Lexi: Definitely. I feel like the songs are more grounded. I’ve always written pretty introspective lyrics, but this time there’s more confidence underneath. Like, I can write about uncertainty or doubt without being consumed by it. There’s more perspective in these songs.

And I think the production reflects that too. We’re not chasing a trend. We’re not overthinking how something will play live. We’re just trying to make a record that feels true.

Analogue: There’s something really full-circle about that. Like, you had to pull away from the machine in order to hear your own voice again.

Lexi: Exactly. I don’t regret the support I had on my last album. It got me to where I am, but it also taught me a lot about what I want, what I need, and what I don’t want to compromise on again.

This new record feels like mine in a way nothing else has. It’s not fully finished yet, but I already feel proud of what I’m making, and that’s kind of the whole point, right?

Analogue: So what happens next—what’s the plan once the album is finished?

Lexi: Once it’s done, I’ll start figuring out the release plan. Probably an early 2025 release. I’ve already been playing some of the songs live, which has been cool. I think I’ll do some shorter tours around the release—more regional stuff that’s manageable and sustainable. I used to think I had to say yes to everything, but now I want to be a little more intentional.

If I can build a community around the album and connect with people who really care about the music, that would be enough. I don’t need to be on every playlist or tour 200 days a year. I just want it to be meaningful.

Analogue: That’s such a healthy reframe. It feels like success used to mean constant visibility, but for a lot of artists now, it’s more about longevity and wellness.

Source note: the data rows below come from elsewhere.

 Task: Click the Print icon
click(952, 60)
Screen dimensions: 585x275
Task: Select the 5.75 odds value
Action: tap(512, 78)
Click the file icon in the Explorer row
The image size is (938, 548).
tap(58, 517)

Lexi: Yeah, 100 percent. It’s like, 'What does success look like for me?' Not what the industry says. Not what someone else is doing. If I can keep making music I love, connect with people in an honest way, and still have time to live a real life outside of music—that’s success to me. That mindset shift has taken a while, but I feel like I’m finally there.

Analogue: You mentioned that you’re still figuring out a title. Is there a lyric or phrase that’s leading the way?

Lexi: There’s one I’m circling, but I’m not ready to commit yet. Titles are hard! I want it to capture the themes of trust and movement and letting go, but also growth. This album is a big step for me. It deserves a name that reflects that.

I’ll probably know it when I see it. That’s how a lot of this process has gone—just trusting that the right thing will come at the right time.